=== READING PASSAGE ===

I just don't think a Nano that costs the same as a 980 Ti is going to do very well because the performance, with the throttling, will probably hit more around the Fury non-X...

This product seems so niche it's silly.  Why can't AMD just release a Fury X without the water cooler and with custom boards?


----------



## newtekie1 (Aug 26, 2015)

uuuaaaaaa said:


> Maybe it needed more room to breathe. Which cards did you have?



Sapphire 290X Tri-X's.  They were in my Z97 Extreme6, so the top card had a nice gap to breath.  It still hit 94°C and started to throttle after about half an hour of gaming.


----------



## Sony Xperia S (Aug 26, 2015)

HisDivineOrder said:


> So in theory this card should cost more than the Fury X because it's specially binned chips to hit a lower power, it'll have a fully uncut chip...
> 
> I just don't think a Nano that costs the same as a 980 Ti is going to do very well because the performance, with the throttling, will probably hit more around the Fury non-X...
> 
> This product seems so niche it's silly.  Why can't AMD just release a Fury X without the water cooler and with custom boards?



Let's make these things clear:

- R9 Nano will be faster product than R9 290X but not that fast to threaten any Fury;
- R9 Nano won't cost more than 630$, actually we expect price tag in line of around 450$;
- It won't be niche - it should be the new standard or paving the way for new generations of small cards;
- Fury X doesn't need custom boards - you won't achieve anything if you are seeking for guinness record clock heights. It's the best with water and let it please stay with WATER !


----------



## FordGT90Concept (Aug 26, 2015)

HisDivineOrder said:


> I just don't think a Nano that costs the same as a 980 Ti is going to do very well because the performance, with the throttling, will probably hit more around the Fury non-X...
> 
> This product seems so niche it's silly.  Why can't AMD just release a Fury X without the water cooler and with custom boards?


That's what concerns me.  It'll have performance between 290X and 390X but I'm increasingly thinking that it will be priced above the 390X--maybe closer to Fury.  If that's the case, might as well go with 390X.  Nano would only be appealing for SFF builds.

The price should be announced tomorrow.


----------



## EarthDog (Aug 26, 2015)

btarunr said:


> I don't think with that VRM, its throttling can be relaxed enough to match Fury X performance.





Sony Xperia S said:


> - R9 Nano will be faster product than R9 290X but not that fast to threaten any Fury;
> - R9 Nano won't cost more than 630$, actually we expect price tag in line of around 450$;


You'd be surprised I would imagine.......................


----------



## GhostRyder (Aug 26, 2015)

FordGT90Concept said:


> That's what concerns me.  It'll have performance between 290X and 390X but I'm increasingly thinking that it will be priced above the 390X--maybe closer to Fury.  If that's the case, might as well go with 390X.  Nano would only be appealing for SFF builds.

=== DATASET EXTRACT ===

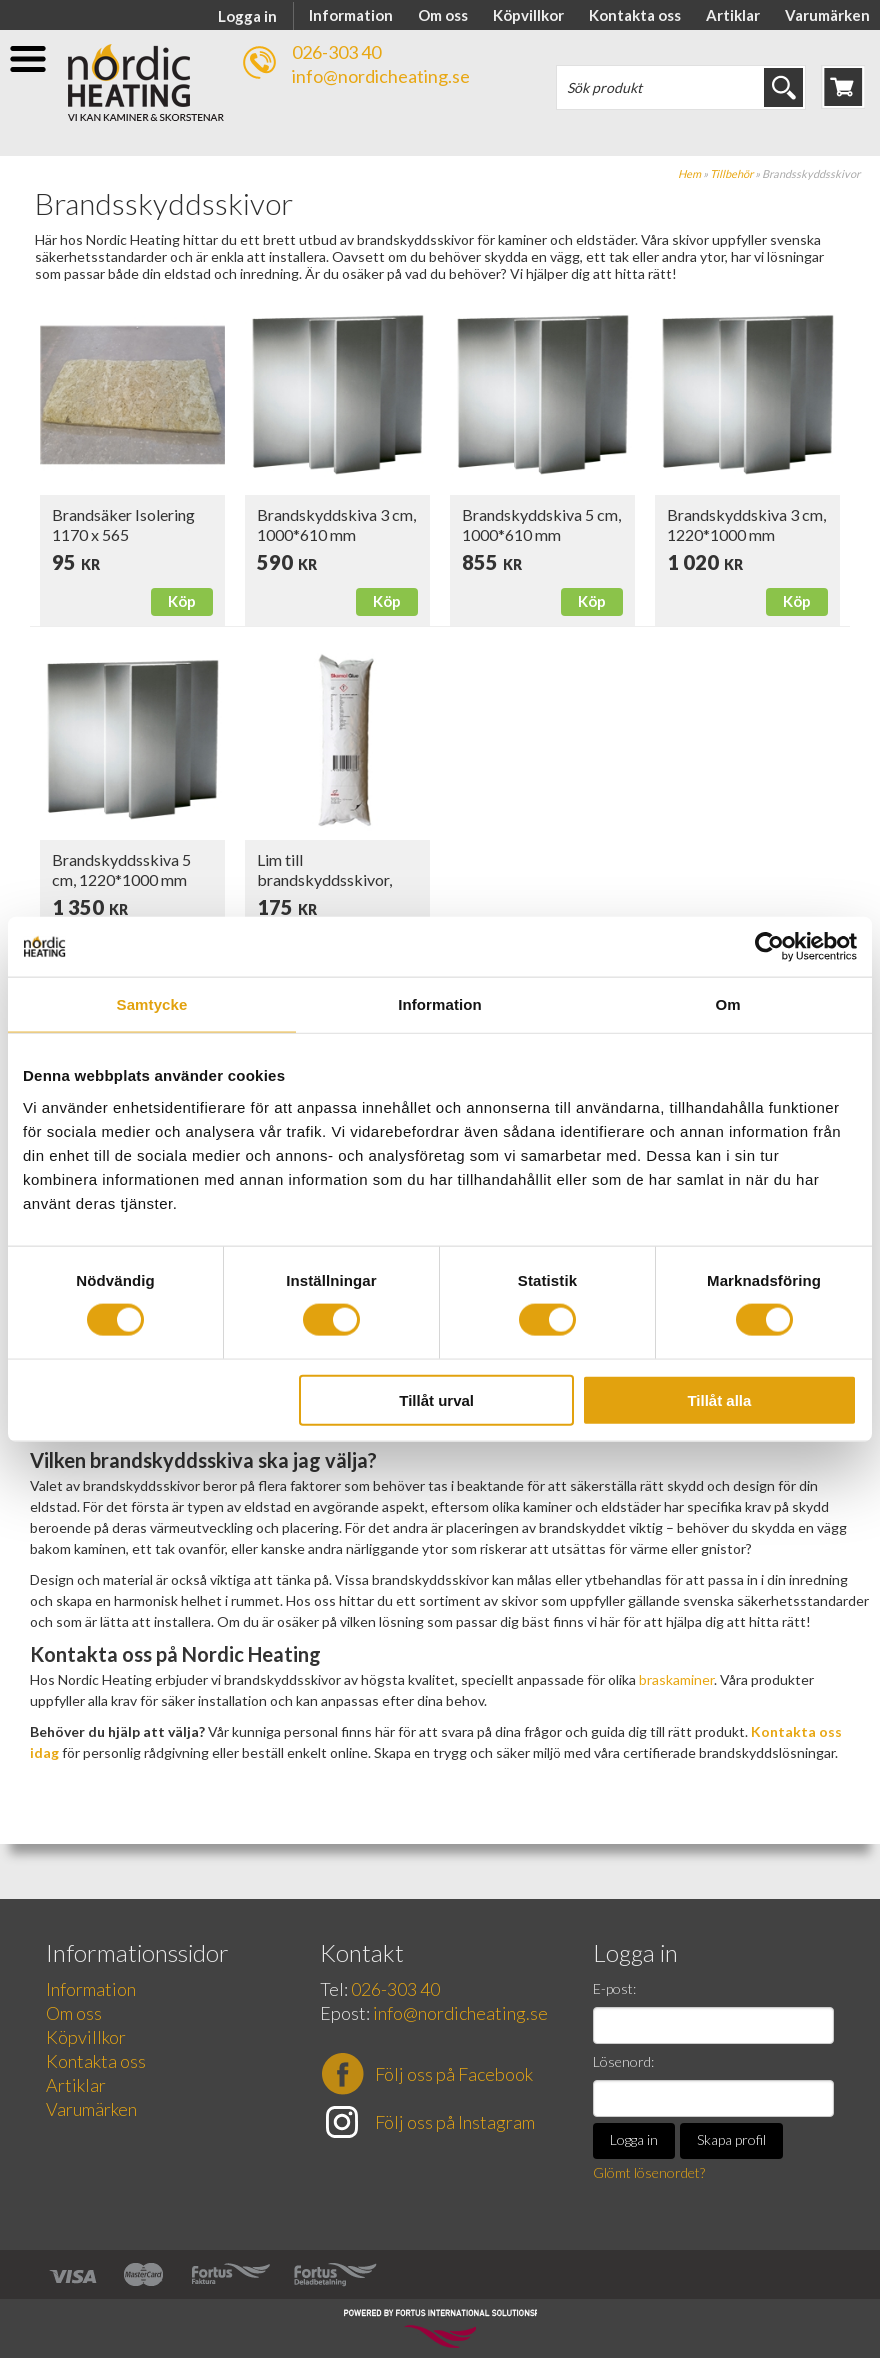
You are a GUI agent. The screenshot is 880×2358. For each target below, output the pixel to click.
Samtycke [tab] (152, 1004)
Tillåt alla (719, 1399)
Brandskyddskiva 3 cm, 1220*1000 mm (746, 524)
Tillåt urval (436, 1399)
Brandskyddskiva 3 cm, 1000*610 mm (336, 524)
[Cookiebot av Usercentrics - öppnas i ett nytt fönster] (769, 947)
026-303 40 (336, 52)
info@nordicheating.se (381, 76)
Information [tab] (440, 1004)
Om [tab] (727, 1004)
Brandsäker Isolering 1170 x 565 (123, 524)
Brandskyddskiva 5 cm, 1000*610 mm (541, 524)
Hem (689, 173)
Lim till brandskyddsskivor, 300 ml (324, 879)
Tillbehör (731, 173)
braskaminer (676, 1679)
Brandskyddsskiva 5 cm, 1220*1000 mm (121, 869)
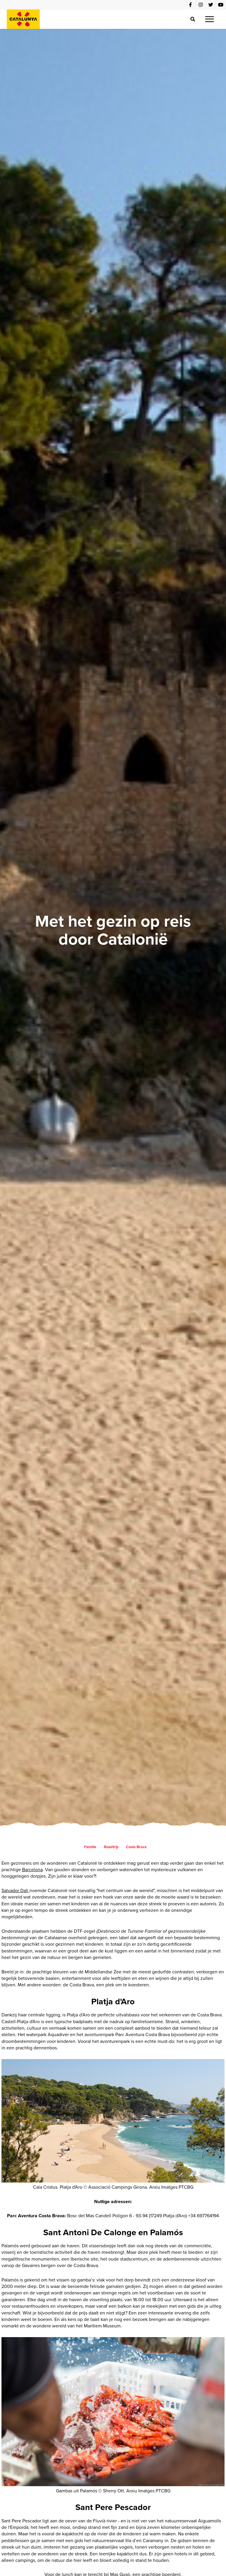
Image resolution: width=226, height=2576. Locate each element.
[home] (23, 19)
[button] (209, 19)
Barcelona (32, 1869)
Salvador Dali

===

# WHAT YOU NEED TO DO:
**a.** In the forum thread about the R9 Nano, condense the paragraph beginning "That's what concerns me" into a shorter version that keeps its main facts.
**b.** From the forum thread about the R9 Nano, write out the part that opens with the words containing "## FordGT90Concept (Aug" and closes with "be announced tomorrow.".

# ANSWERS FOR THE TASKS:
**a.** This worries me. The Nano should perform between the 290X and the 390X, but I increasingly expect it to cost more than the 390X, perhaps close to the Fury. If so, the 390X is the better choice, and the Nano would appeal only to SFF builds.

**b.**
## FordGT90Concept (Aug 26, 2015)

HisDivineOrder said:


> I just don't think a Nano that costs the same as a 980 Ti is going to do very well because the performance, with the throttling, will probably hit more around the Fury non-X...
> 
> This product seems so niche it's silly.  Why can't AMD just release a Fury X without the water cooler and with custom boards?


That's what concerns me.  It'll have performance between 290X and 390X but I'm increasingly thinking that it will be priced above the 390X--maybe closer to Fury.  If that's the case, might as well go with 390X.  Nano would only be appealing for SFF builds.

The price should be announced tomorrow.